Collected data:
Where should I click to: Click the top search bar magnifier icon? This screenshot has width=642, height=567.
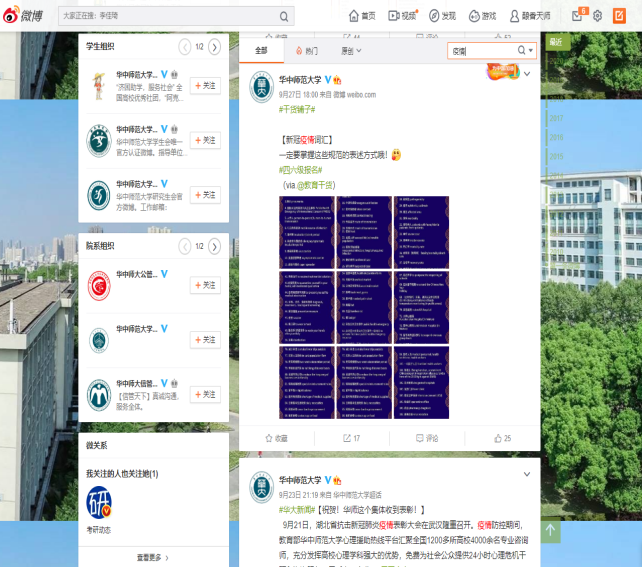pos(285,17)
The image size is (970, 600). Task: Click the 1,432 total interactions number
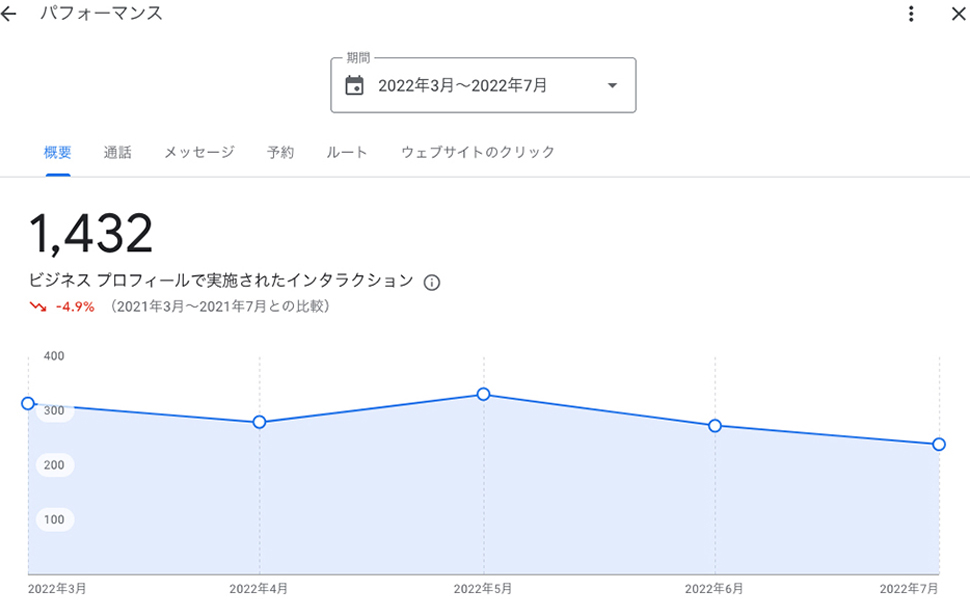coord(91,235)
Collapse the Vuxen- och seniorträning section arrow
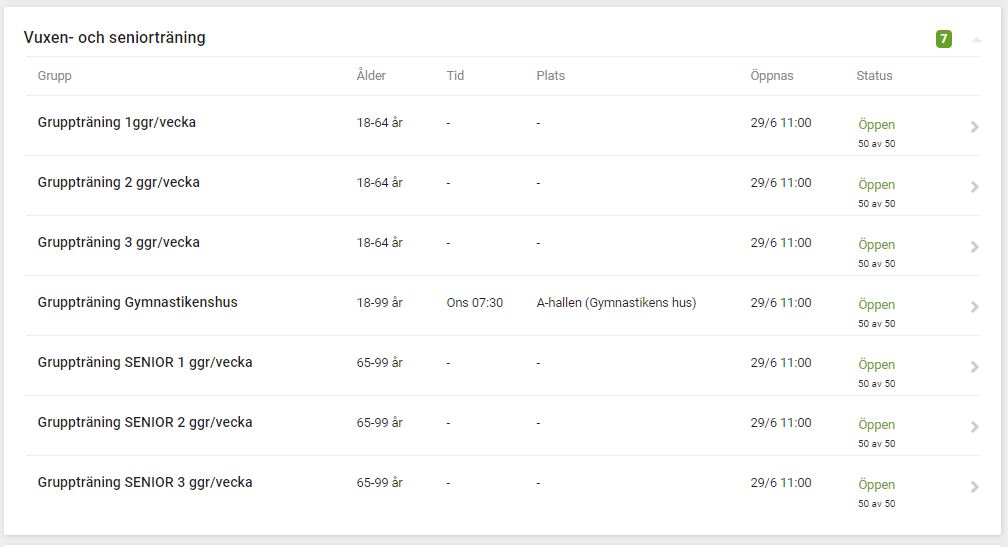 (976, 40)
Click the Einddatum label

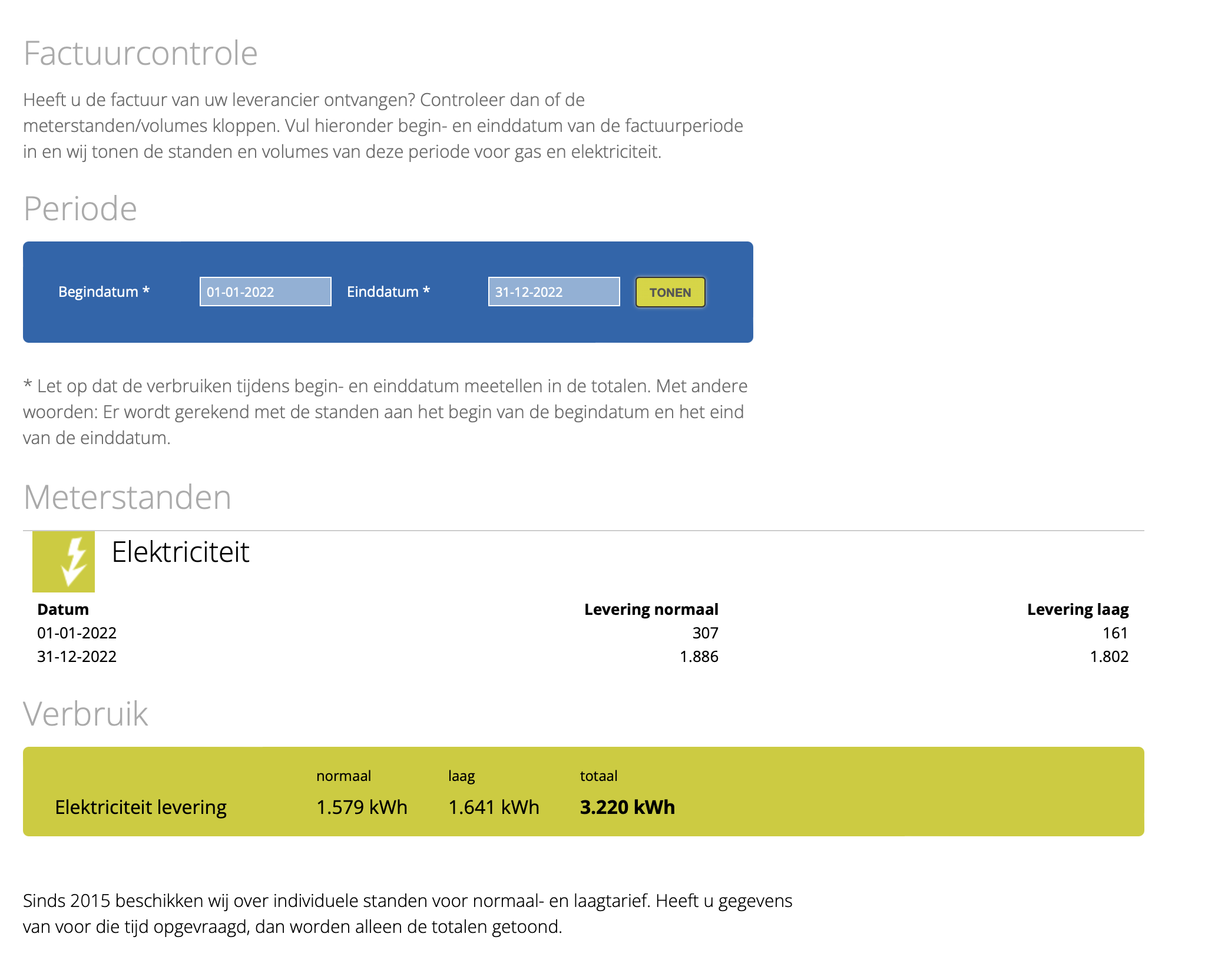coord(389,292)
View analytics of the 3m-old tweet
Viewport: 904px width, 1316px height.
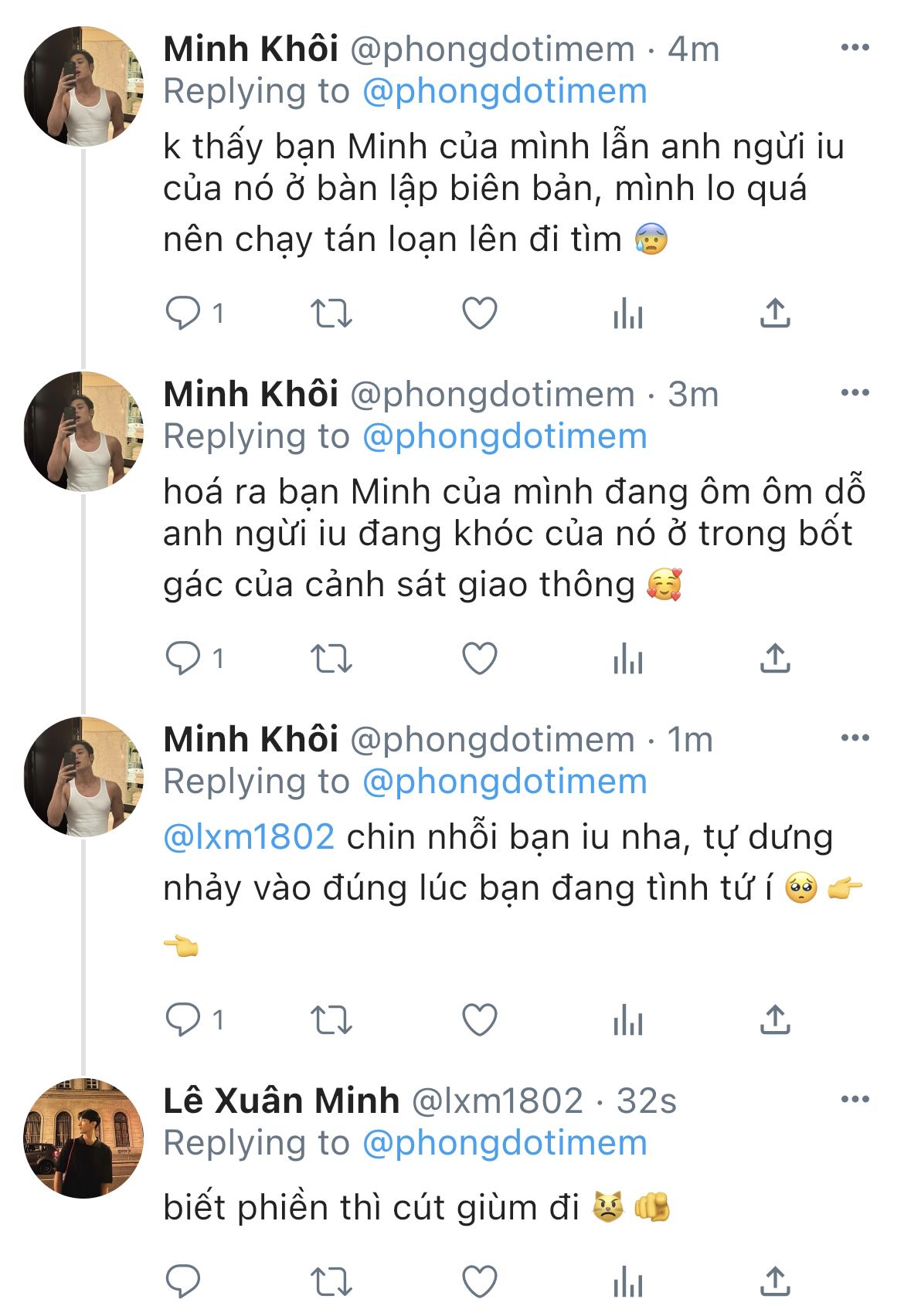[x=627, y=659]
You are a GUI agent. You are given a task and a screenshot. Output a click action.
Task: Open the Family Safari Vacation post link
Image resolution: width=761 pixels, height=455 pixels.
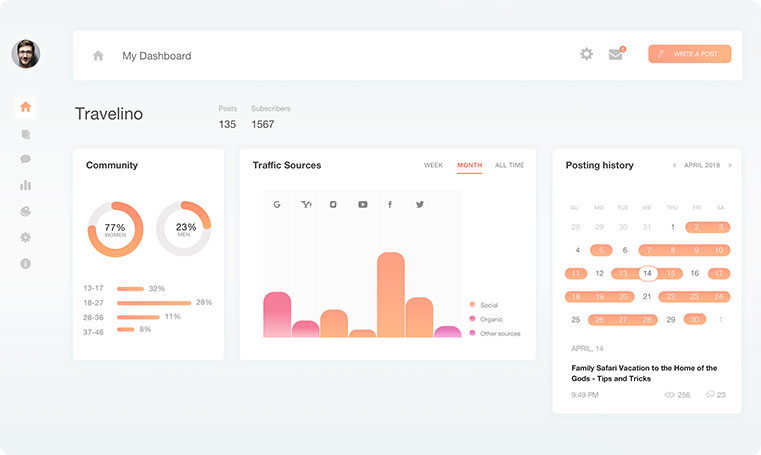coord(644,373)
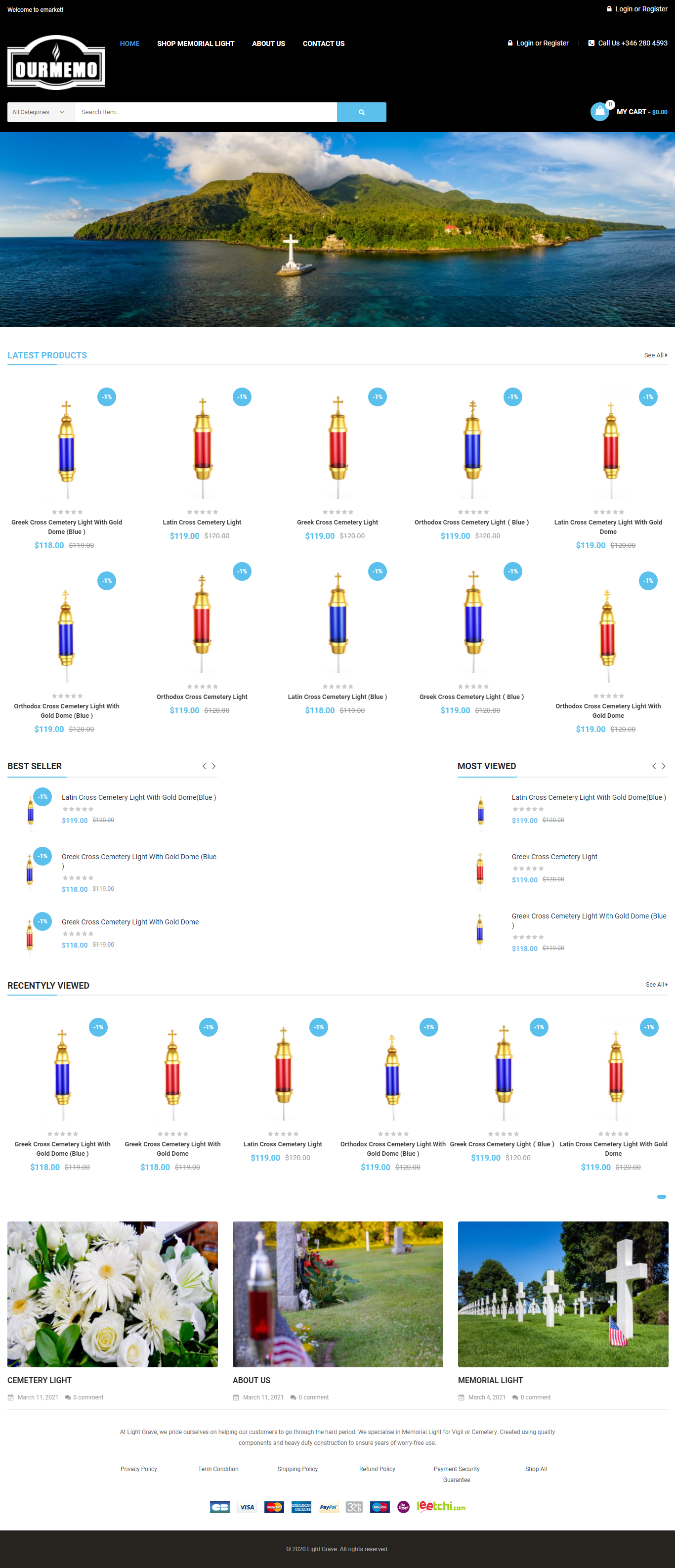Show next Best Seller items arrow
Viewport: 675px width, 1568px height.
213,766
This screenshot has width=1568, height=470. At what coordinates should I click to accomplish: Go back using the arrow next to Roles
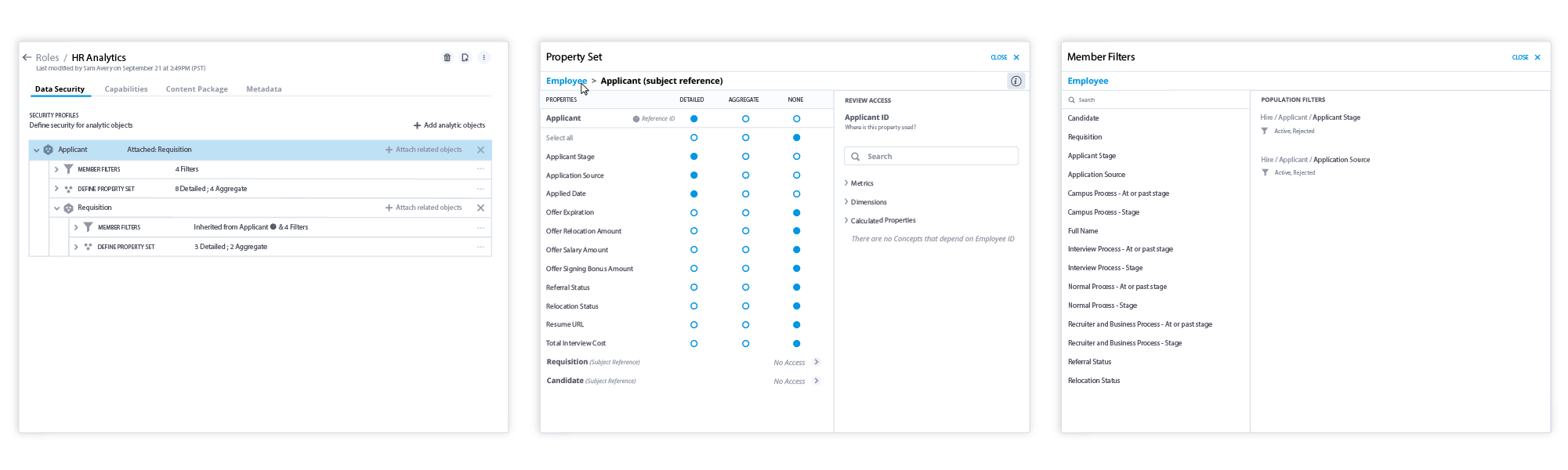[27, 57]
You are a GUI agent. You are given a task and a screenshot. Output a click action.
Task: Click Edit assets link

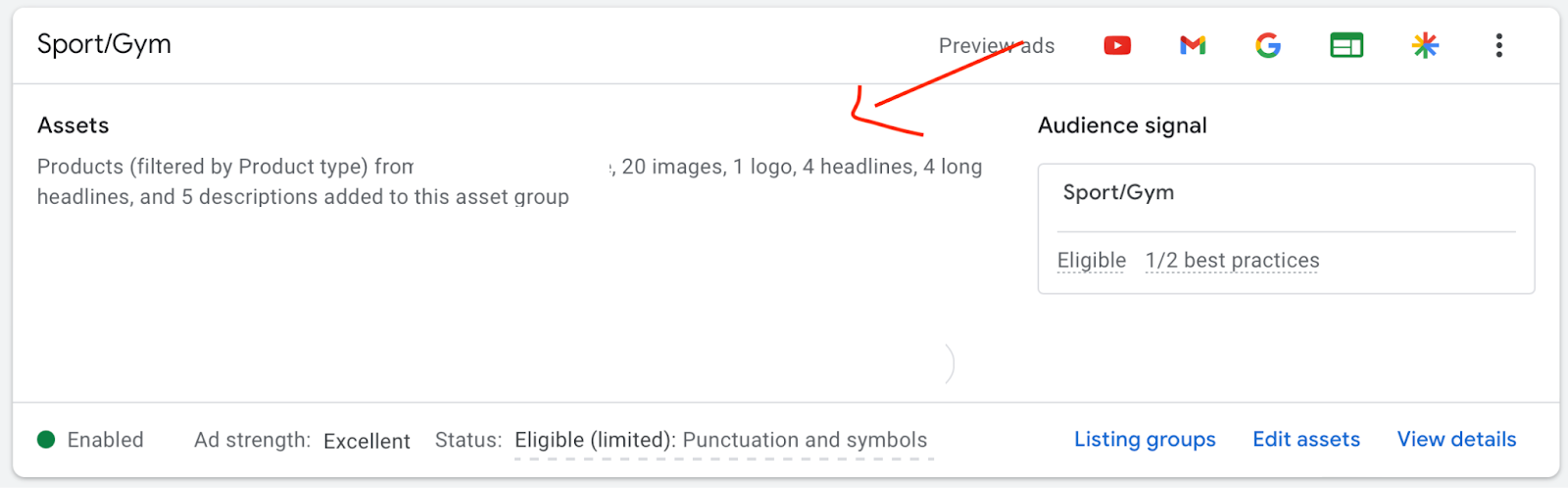pos(1305,439)
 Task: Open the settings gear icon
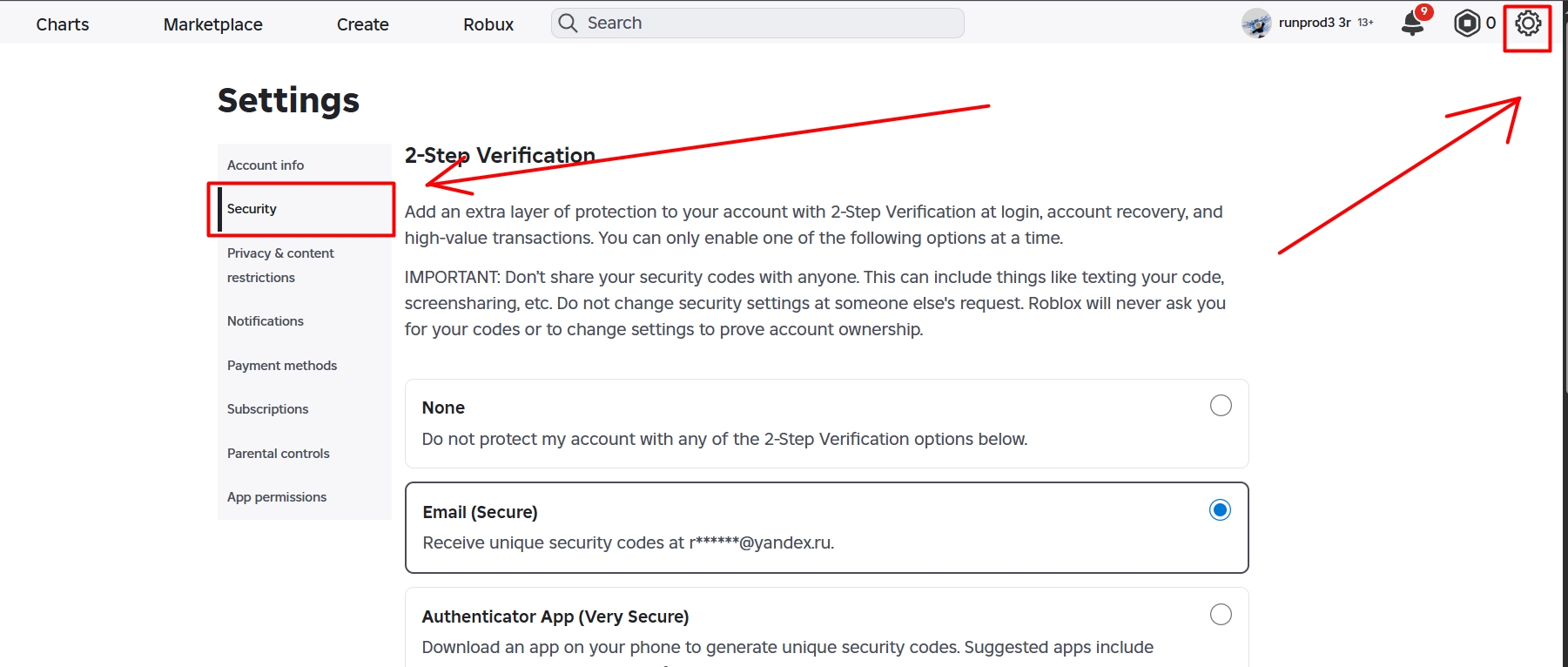coord(1528,24)
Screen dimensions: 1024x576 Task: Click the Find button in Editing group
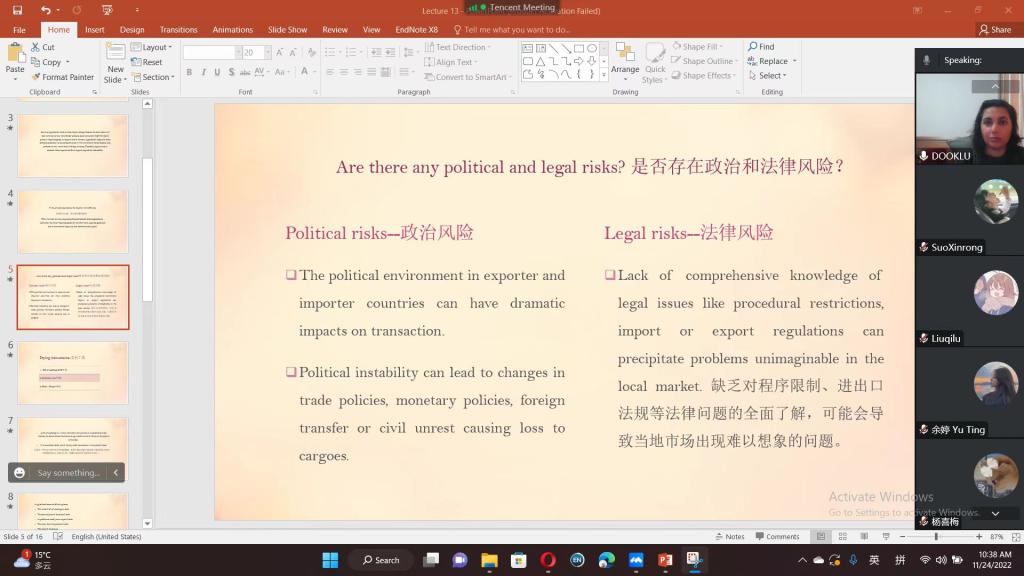[761, 47]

Instructions to follow:
Could you copy all of the entries above exactly, without the pictures?

Output of the exercise:
Where should I click to: Click the top search bar magnifier icon? This screenshot has width=642, height=567.
pos(285,17)
The image size is (970, 600). Task: Click the 1,432 total interactions number
coord(91,235)
Collapse the Vuxen- och seniorträning section arrow
 (976, 40)
Click the Einddatum label

coord(389,292)
View analytics of the 3m-old tweet
Viewport: 904px width, 1316px height.
[x=627, y=659]
You are a GUI agent. You are given a task and a screenshot. Output a click action.
Task: Open the Family Safari Vacation post link
Image resolution: width=761 pixels, height=455 pixels.
coord(644,373)
Show next Best Seller items arrow
Viewport: 675px width, 1568px height.
213,766
This screenshot has width=1568, height=470. At what coordinates should I click to accomplish: Go back using the arrow next to Roles
[27, 57]
You are a GUI agent. You are given a task and a screenshot. Output a click action.
Task: Click Edit assets link

pos(1305,439)
 Task: Open the settings gear icon
coord(1528,24)
Screen dimensions: 1024x576 Task: Click the Find button in Editing group
[761, 47]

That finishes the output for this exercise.